Sen. Barack Obama, D-Ill., labeled Bolton, whose nomination stalled weeks ago, as “damaged goods” after his appointment. He might be, but it’s not the recess appointment that damages his authority. After the reports of his misconduct, his “kiss up, kick down” management style and his public statements portraying his dislike of the United Nations, Bolton needed no help from Bush to malign his already mangled profile.

While the nomination technically became hamstrung over the White House’s refusal to turn over obscure documents, it was clear that many senators did not want Bolton as our next United Nations ambassador. It’s not fair to characterize the opposition as bipartisan, but the most prominent Republican to come out against Bolton, Sen. George Voinovich of Ohio, is a senior member on the Foreign Affairs Committee and no hack by any stretch of the word.

A filibuster spearheaded by Senate Democrats stopped Bolton’s nomination.

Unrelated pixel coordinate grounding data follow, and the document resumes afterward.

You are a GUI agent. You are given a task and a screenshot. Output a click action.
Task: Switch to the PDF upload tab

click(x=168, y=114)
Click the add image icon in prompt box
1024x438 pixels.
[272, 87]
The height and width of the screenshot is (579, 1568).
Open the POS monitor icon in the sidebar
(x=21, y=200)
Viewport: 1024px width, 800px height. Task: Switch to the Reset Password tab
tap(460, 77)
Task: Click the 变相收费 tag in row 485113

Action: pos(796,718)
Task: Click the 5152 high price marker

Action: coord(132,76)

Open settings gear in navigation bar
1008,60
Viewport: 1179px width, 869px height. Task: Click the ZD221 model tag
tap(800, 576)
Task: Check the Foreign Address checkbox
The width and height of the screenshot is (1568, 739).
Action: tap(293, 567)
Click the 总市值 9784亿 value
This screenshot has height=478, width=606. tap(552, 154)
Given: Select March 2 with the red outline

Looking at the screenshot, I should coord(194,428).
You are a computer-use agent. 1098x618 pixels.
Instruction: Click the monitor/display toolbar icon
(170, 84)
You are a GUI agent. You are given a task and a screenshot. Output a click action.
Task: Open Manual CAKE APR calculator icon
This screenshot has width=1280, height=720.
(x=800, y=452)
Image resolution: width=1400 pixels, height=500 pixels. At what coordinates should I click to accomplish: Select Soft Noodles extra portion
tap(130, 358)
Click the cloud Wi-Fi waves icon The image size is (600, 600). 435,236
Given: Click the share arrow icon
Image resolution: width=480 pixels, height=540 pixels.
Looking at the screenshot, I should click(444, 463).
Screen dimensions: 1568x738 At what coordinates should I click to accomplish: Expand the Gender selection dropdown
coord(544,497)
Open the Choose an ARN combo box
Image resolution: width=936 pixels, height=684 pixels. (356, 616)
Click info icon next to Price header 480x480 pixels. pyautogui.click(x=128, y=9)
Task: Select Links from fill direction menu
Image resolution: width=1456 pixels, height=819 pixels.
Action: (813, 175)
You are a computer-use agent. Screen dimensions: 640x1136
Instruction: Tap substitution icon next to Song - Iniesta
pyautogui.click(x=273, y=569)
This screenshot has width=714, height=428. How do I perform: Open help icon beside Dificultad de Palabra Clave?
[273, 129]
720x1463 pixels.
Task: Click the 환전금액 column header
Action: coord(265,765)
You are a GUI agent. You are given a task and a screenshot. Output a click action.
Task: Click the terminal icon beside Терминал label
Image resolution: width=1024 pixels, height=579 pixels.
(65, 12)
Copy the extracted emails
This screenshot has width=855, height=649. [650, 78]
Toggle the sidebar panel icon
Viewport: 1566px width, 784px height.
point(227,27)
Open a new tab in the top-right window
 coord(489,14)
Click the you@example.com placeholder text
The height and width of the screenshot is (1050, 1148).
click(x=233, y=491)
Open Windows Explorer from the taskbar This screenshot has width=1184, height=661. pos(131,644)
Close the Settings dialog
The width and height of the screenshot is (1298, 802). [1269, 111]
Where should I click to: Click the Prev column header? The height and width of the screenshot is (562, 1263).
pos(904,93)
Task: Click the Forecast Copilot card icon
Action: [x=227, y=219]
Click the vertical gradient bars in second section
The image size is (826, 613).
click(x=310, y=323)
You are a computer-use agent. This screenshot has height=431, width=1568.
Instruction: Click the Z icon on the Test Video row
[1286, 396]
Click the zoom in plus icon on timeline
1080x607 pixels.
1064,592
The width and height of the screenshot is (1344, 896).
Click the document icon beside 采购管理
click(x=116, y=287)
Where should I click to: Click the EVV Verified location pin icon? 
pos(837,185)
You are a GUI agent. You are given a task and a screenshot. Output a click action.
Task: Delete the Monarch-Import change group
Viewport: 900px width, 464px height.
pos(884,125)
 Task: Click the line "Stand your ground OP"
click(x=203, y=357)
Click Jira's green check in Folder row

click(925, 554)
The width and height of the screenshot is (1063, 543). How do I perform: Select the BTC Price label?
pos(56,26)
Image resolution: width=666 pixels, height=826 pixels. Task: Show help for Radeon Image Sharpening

While some have decried the use of filibusters as non-democratic, it represents the deliberative process that lies at the heart of our republic. The cheeky and over-used “up-or-down vote” phrase has received more than enough play with many failing to realize that cloture, the vote used to end a filibuster, is a vote too.

Politics prevented Bush from withdrawing Bolton’s name. If Bush did withdraw his nominee, he would be viewed as a weak president, something the second-term Bush does not need. When the recess appointment is viewed in terms of politics with the upcoming Roberts confirmation in mind, this clearly doesn’t help Bush with Senate moderates.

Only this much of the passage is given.